━━ Supplied material
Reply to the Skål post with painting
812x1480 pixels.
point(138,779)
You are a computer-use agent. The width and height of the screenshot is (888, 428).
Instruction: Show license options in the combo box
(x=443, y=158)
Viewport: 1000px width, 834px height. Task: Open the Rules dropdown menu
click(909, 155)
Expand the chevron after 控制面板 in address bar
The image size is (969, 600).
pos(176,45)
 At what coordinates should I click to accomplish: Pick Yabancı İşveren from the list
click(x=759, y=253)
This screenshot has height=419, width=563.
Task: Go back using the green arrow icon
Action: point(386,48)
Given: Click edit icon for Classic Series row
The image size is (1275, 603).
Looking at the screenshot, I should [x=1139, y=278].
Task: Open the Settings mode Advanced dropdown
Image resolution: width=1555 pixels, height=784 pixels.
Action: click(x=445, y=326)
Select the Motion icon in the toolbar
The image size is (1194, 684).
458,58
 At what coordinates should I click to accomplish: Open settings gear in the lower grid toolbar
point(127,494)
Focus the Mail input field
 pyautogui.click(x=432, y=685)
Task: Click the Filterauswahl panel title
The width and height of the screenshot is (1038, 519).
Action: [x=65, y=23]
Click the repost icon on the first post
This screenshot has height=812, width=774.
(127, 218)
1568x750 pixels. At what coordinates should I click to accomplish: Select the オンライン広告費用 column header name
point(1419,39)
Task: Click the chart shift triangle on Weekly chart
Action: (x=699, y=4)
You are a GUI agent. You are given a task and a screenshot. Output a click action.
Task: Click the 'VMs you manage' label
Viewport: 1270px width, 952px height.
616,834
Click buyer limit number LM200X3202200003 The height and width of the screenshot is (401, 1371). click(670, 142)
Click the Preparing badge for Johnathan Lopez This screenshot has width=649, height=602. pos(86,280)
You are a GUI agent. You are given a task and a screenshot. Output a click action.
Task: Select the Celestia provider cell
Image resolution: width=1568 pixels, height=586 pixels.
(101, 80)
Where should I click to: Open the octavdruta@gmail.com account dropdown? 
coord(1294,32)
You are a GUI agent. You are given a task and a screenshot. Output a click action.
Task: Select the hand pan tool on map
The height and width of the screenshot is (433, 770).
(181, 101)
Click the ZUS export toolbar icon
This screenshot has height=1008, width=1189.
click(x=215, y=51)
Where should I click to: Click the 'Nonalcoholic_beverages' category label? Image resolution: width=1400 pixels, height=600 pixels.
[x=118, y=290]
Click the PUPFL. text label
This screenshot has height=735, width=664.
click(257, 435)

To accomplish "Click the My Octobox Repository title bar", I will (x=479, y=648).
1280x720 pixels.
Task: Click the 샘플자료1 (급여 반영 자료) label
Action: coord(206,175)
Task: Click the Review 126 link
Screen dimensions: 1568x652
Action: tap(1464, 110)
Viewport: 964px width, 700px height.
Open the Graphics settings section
━━━━
Exercise description:
Transcribe the material above in its entirety. Match it exactly.

Response below:
Reply to the Skål post with painting
812x1480 pixels.
point(138,779)
You are a computer-use agent. The width and height of the screenshot is (888, 428).
Instruction: Show license options in the combo box
(x=443, y=158)
Viewport: 1000px width, 834px height. Task: Open the Rules dropdown menu
click(909, 155)
Expand the chevron after 控制面板 in address bar
The image size is (969, 600).
pos(176,45)
 At what coordinates should I click to accomplish: Pick Yabancı İşveren from the list
click(x=759, y=253)
This screenshot has height=419, width=563.
Task: Go back using the green arrow icon
Action: point(386,48)
Given: Click edit icon for Classic Series row
The image size is (1275, 603).
Looking at the screenshot, I should [x=1139, y=278].
Task: Open the Settings mode Advanced dropdown
Image resolution: width=1555 pixels, height=784 pixels.
Action: click(x=445, y=326)
Select the Motion icon in the toolbar
The image size is (1194, 684).
458,58
 At what coordinates should I click to accomplish: Open settings gear in the lower grid toolbar
point(127,494)
Focus the Mail input field
 pyautogui.click(x=432, y=685)
Task: Click the Filterauswahl panel title
The width and height of the screenshot is (1038, 519).
Action: [x=65, y=23]
Click the repost icon on the first post
This screenshot has height=812, width=774.
(127, 218)
1568x750 pixels. At what coordinates should I click to accomplish: Select the オンライン広告費用 column header name
point(1419,39)
Task: Click the chart shift triangle on Weekly chart
Action: (x=699, y=4)
You are a GUI agent. You are given a task and a screenshot. Output a click action.
Task: Click the 'VMs you manage' label
Viewport: 1270px width, 952px height.
616,834
Click buyer limit number LM200X3202200003 The height and width of the screenshot is (401, 1371). click(670, 142)
Click the Preparing badge for Johnathan Lopez This screenshot has width=649, height=602. pos(86,280)
You are a GUI agent. You are given a task and a screenshot. Output a click action.
Task: Select the Celestia provider cell
Image resolution: width=1568 pixels, height=586 pixels.
(101, 80)
Where should I click to: Open the octavdruta@gmail.com account dropdown? 
coord(1294,32)
You are a GUI agent. You are given a task and a screenshot. Output a click action.
Task: Select the hand pan tool on map
The height and width of the screenshot is (433, 770).
(181, 101)
Click the ZUS export toolbar icon
This screenshot has height=1008, width=1189.
click(x=215, y=51)
Where should I click to: Click the 'Nonalcoholic_beverages' category label? Image resolution: width=1400 pixels, height=600 pixels.
[x=118, y=290]
Click the PUPFL. text label
This screenshot has height=735, width=664.
click(257, 435)

To accomplish "Click the My Octobox Repository title bar", I will (x=479, y=648).
1280x720 pixels.
Task: Click the 샘플자료1 (급여 반영 자료) label
Action: coord(206,175)
Task: Click the Review 126 link
Screen dimensions: 1568x652
Action: tap(1464, 110)
Viewport: 964px width, 700px height.
Open the Graphics settings section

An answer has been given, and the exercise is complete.